Material to process:

***

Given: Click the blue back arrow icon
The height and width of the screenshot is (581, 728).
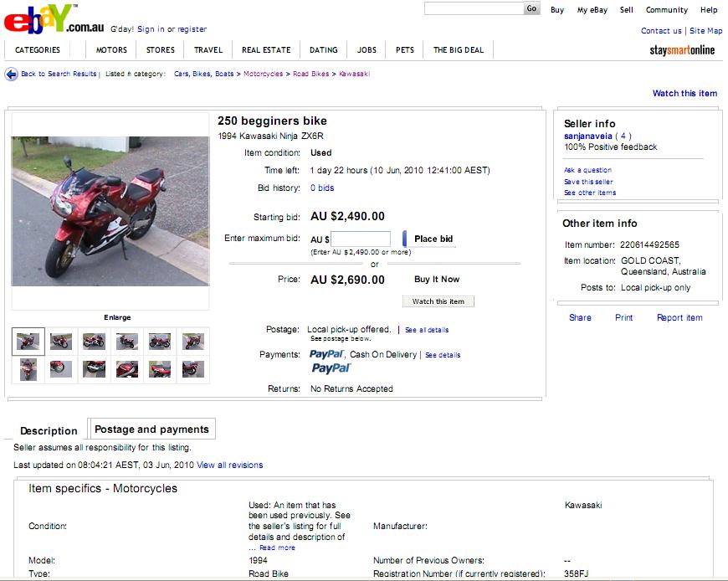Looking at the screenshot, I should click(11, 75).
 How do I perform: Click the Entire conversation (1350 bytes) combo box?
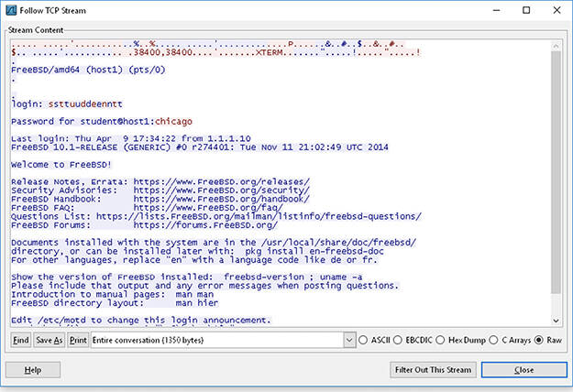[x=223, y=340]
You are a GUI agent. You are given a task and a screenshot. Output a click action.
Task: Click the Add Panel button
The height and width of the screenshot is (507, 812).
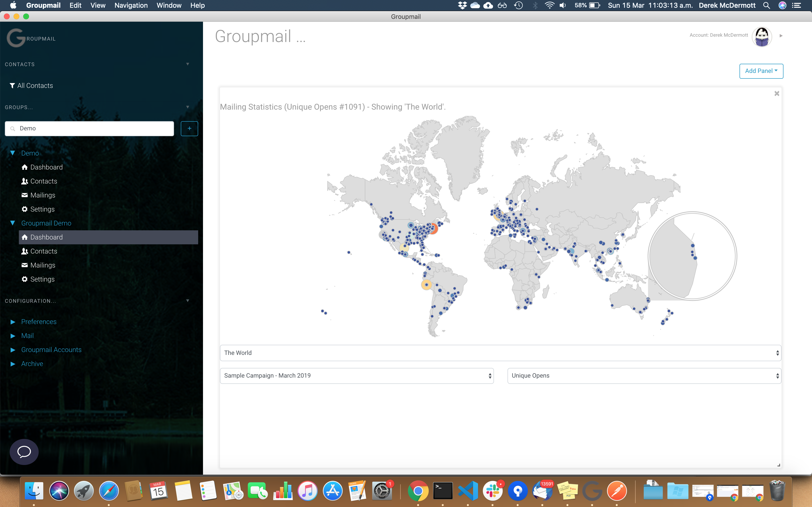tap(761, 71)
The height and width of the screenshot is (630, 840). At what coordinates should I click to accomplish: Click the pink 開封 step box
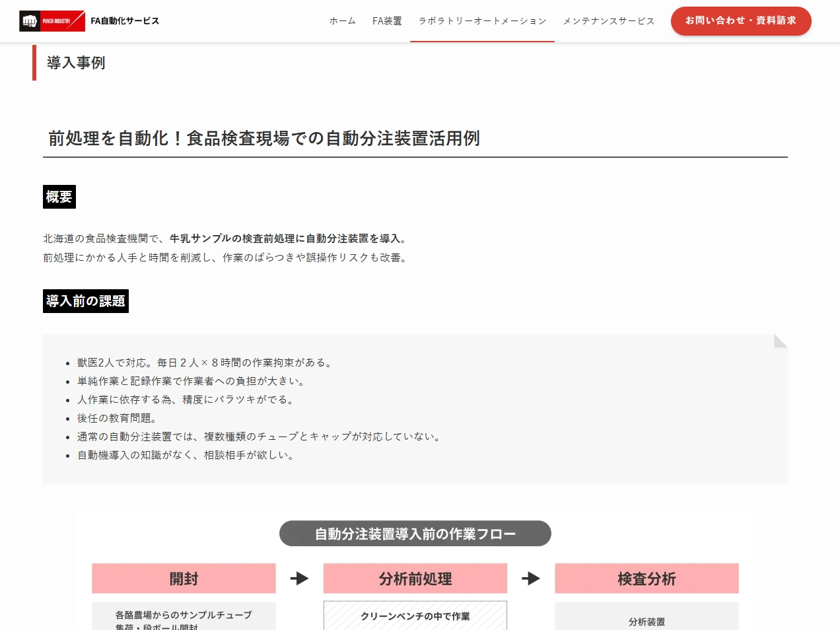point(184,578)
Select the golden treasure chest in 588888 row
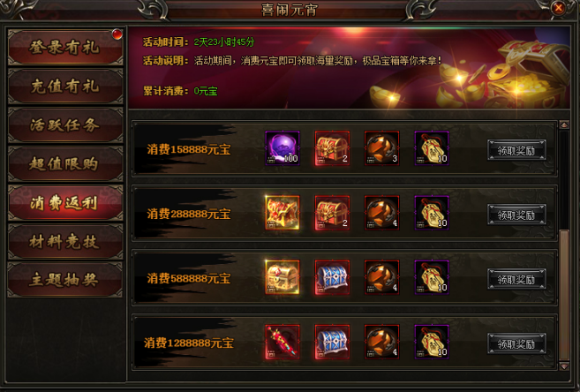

***

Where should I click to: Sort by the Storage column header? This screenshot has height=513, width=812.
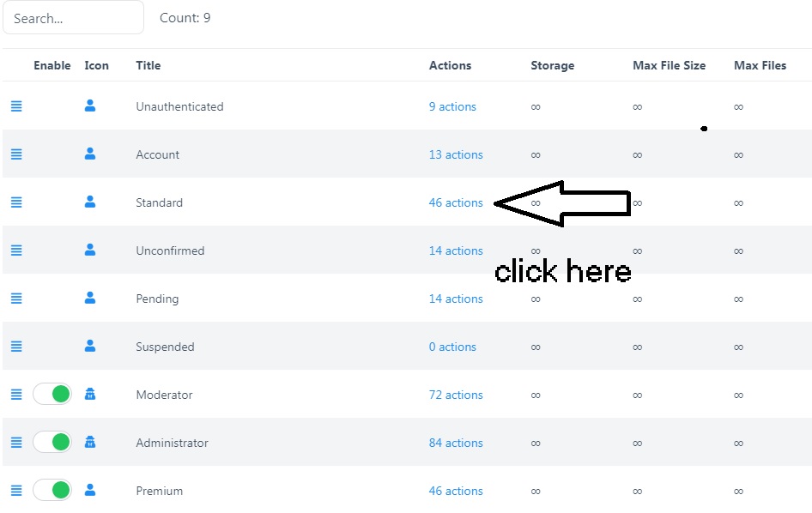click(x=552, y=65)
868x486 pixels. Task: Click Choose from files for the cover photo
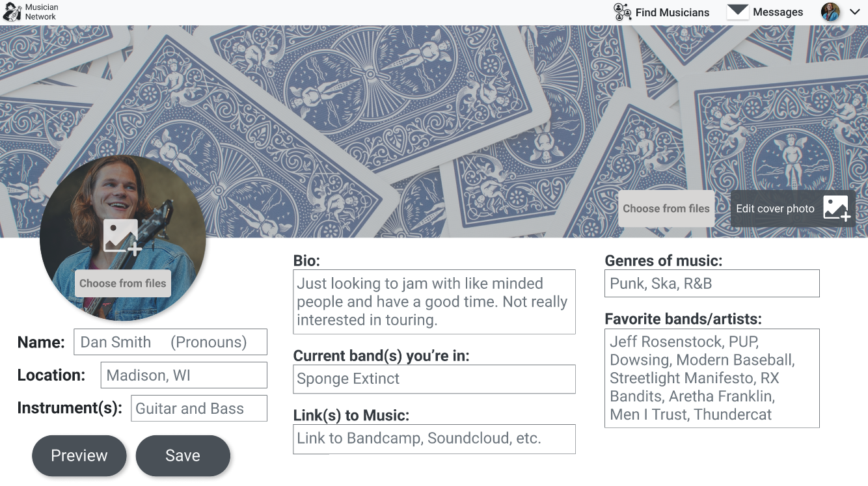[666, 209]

***

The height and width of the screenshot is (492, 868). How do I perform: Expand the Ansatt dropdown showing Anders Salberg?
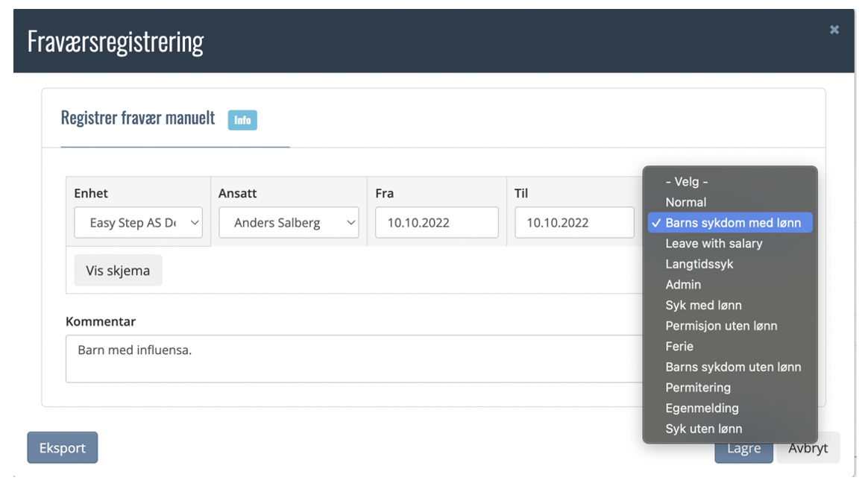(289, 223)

***

Problem statement: From the records above, output only the lines starting at the one containing "The height and width of the screenshot is (630, 840)." and ending at the one containing "Select the golden", word for word. Pictures stay out.

Problem solution:
The height and width of the screenshot is (630, 840). At what coordinates should I click to accomplish: Click the pink 開封 step box
point(184,578)
Select the golden treasure chest in 588888 row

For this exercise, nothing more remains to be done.